This is the Way The World Ends: Claudia X. Valdez at Lawrimore Project

Last week I finally had a chance to see Ten Million Degrees, the current exhibition by nuclear apocalypse-obsessed artist Claudia X. Valdes at Lawrimore Project.  Interested in examining the reality of nuclear trauma from a number of perspectives, Valdez’s vision encompasses a wide variety of media and techniques including painting, photography, video installations and an interactive photobooth that allows visitors to take souvenir-style snapshots of themselves reacting to a nuclear blast which may be later retrieved on the project’s website Revelation 2213.

Claudia X. Valdez. Screenshot from Revelation2213.com.

Claudia X. Valdes. Screenshot from Revelation2213.com.

Unfortunately I missed the artist’s talk during the opening, but it’s clear that the technical aspect of Valdes’s work is important.  The recipient of an honorable mention at the 2006 Transmediale festival for art and digital culture in Berlin,  Valdes often uses new media to fascinating effect.  Her video installation 192:291, which tiles a video of a nuclear blast for every country in the world at half-second intervals, achieves a repetetive minimalism reminiscent of Martin Arnold or Steve Reich that transcends the work’s content.  Yet for me, Valdes’s still images are the most compelling works in the show.  I am mesmerized by her large-scale color photographs of the Trinity Test Site near her home in New Mexico, whose oversaturated palette provides an ominous reminder of the radioactive sickness of the landscape.

Claudia X. Valdez. Zero. C-print, 2008. 48 x 64 inches.

Claudia X. Valdes. Zero. C-print, 2008. 48 x 64 inches.

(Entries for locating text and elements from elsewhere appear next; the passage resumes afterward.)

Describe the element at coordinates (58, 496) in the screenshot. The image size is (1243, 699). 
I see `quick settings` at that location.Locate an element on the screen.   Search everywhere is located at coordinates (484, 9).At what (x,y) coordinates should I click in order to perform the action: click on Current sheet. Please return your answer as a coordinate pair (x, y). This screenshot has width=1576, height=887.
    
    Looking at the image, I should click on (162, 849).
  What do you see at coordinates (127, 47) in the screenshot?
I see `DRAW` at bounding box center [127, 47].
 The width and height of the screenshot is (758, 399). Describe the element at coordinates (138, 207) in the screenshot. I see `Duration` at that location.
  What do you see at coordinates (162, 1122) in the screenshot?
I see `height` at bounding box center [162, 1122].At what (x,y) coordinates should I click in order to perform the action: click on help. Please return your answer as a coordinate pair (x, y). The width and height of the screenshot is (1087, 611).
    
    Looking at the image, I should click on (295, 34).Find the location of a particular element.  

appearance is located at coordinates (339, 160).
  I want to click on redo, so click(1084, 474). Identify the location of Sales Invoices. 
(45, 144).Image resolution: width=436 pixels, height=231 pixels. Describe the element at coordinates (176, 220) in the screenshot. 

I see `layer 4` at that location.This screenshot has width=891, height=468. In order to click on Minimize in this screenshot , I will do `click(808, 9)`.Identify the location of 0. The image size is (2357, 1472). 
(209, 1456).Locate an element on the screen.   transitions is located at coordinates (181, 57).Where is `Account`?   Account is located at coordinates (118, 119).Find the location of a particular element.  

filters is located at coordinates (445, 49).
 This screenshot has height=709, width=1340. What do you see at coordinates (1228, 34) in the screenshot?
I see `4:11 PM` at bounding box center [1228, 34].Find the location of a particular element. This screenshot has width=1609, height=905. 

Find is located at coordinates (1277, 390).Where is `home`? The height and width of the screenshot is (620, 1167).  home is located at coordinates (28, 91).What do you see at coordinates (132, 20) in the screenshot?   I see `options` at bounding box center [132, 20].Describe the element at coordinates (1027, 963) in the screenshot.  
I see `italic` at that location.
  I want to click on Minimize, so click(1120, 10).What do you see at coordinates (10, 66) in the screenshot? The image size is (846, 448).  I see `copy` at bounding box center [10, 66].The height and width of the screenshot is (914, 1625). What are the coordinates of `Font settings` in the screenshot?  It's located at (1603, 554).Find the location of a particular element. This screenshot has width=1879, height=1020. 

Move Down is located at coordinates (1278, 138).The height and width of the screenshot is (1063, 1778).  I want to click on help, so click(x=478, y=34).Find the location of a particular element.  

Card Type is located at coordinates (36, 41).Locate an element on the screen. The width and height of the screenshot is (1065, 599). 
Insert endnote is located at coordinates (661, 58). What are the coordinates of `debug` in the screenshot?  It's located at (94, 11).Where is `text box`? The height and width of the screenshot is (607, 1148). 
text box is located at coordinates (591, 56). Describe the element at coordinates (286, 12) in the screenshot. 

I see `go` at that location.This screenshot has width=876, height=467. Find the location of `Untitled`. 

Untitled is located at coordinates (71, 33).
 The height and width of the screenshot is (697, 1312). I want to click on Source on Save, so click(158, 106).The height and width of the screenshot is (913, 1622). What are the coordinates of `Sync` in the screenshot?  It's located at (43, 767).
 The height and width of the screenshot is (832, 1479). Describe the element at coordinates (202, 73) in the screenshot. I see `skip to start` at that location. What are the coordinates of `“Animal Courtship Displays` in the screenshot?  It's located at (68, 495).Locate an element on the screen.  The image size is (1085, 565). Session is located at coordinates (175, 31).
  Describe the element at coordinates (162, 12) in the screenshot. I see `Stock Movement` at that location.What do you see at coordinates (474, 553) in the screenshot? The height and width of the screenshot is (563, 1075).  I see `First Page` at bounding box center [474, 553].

Also included in the exhibition is a suite of watercolor paintings of nuclear tests.  Valdes cites J. M. W. Turner’s landscapes as an influence and states that she is interested in a “romantic notion of the sublime.”  This association is intriguing.  A wildly romantic painter of seascapes, storms, and the occasional fire, Turner is renowned for creating visual scenarios that captured what he believed to be the power of God: the awesome, uncontainable, simultaneously life-giving and all-destructive force that man may perceive but never own.  (Turner’s last words are purported to be “The sun is God“).

J. M. W. Turner. The Slave Ship. Oil on Canvas, 1840. Museum of Fine Arts, Boston.

J. M. W. Turner. The Slave Ship. Oil on Canvas, 1840. Museum of Fine Arts, Boston.

With Tests, Claudia X. Valdes alludes to a chilling truth: through the continual human impulse of creation, we have seized the keys to our own destruction.  We have come to the end of a trajectory that began when we crawled out of our caves and harnessed the power of fire, and our Promethian efforts have finally saddled us with the ultimate power of self-annihilation.  Our survival is no longer dependent on physical or technological prowess.  We are now at the mercy of our spiritual and moral development, which has a lot of catching up to do.

Claudia X. Valdes. Tests. Suite of 12 watercolors on paper, 2006. 11 x 16 in. each.

Claudia X. Valdes. Tests. Suite of 12 watercolors on paper, 2006. 11 x 16 in. each.

Ten Million Degrees is showing at Lawrimore Project through March 14.

~ by emilypothast on February 18, 2009.